▶ Assignment: Tell how many lines in the data hold "will", giving that figure alone.

Dataset entries:

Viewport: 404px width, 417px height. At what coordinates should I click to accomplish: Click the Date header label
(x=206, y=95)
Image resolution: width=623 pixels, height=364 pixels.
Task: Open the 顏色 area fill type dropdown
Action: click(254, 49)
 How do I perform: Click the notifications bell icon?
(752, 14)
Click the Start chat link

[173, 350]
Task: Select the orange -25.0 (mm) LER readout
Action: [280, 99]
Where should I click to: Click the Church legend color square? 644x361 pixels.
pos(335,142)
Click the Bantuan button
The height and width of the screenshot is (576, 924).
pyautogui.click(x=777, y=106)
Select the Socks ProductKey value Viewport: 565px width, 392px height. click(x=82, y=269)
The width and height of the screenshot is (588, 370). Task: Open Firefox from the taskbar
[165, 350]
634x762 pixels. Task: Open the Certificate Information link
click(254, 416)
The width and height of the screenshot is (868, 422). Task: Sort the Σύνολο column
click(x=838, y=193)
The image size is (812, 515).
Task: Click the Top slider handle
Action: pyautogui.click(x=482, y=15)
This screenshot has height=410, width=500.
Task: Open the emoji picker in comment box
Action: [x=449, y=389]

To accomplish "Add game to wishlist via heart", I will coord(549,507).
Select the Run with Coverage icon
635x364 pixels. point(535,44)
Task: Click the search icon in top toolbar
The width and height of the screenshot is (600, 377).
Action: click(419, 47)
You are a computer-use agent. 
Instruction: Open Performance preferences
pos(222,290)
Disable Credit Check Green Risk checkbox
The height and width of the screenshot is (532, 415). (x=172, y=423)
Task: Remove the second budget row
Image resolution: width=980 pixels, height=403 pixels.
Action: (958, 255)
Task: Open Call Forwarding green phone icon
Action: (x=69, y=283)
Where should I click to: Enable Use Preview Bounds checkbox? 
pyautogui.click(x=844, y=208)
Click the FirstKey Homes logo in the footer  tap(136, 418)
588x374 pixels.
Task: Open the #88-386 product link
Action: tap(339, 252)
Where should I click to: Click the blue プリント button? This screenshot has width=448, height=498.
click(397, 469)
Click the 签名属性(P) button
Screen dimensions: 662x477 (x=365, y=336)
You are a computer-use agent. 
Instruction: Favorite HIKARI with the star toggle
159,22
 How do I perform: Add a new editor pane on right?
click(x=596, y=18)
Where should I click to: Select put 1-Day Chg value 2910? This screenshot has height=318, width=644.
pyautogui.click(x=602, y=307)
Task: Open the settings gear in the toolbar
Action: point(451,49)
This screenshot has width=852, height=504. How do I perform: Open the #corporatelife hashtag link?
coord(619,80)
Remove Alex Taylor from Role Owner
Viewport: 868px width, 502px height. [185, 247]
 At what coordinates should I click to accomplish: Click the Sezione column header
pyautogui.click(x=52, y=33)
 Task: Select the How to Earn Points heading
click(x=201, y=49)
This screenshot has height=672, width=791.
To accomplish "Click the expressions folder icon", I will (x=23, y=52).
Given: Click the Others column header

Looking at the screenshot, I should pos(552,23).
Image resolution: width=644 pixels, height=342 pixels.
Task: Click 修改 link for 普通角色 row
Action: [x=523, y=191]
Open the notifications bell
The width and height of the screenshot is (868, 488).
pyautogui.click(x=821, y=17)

▶ Your response: 2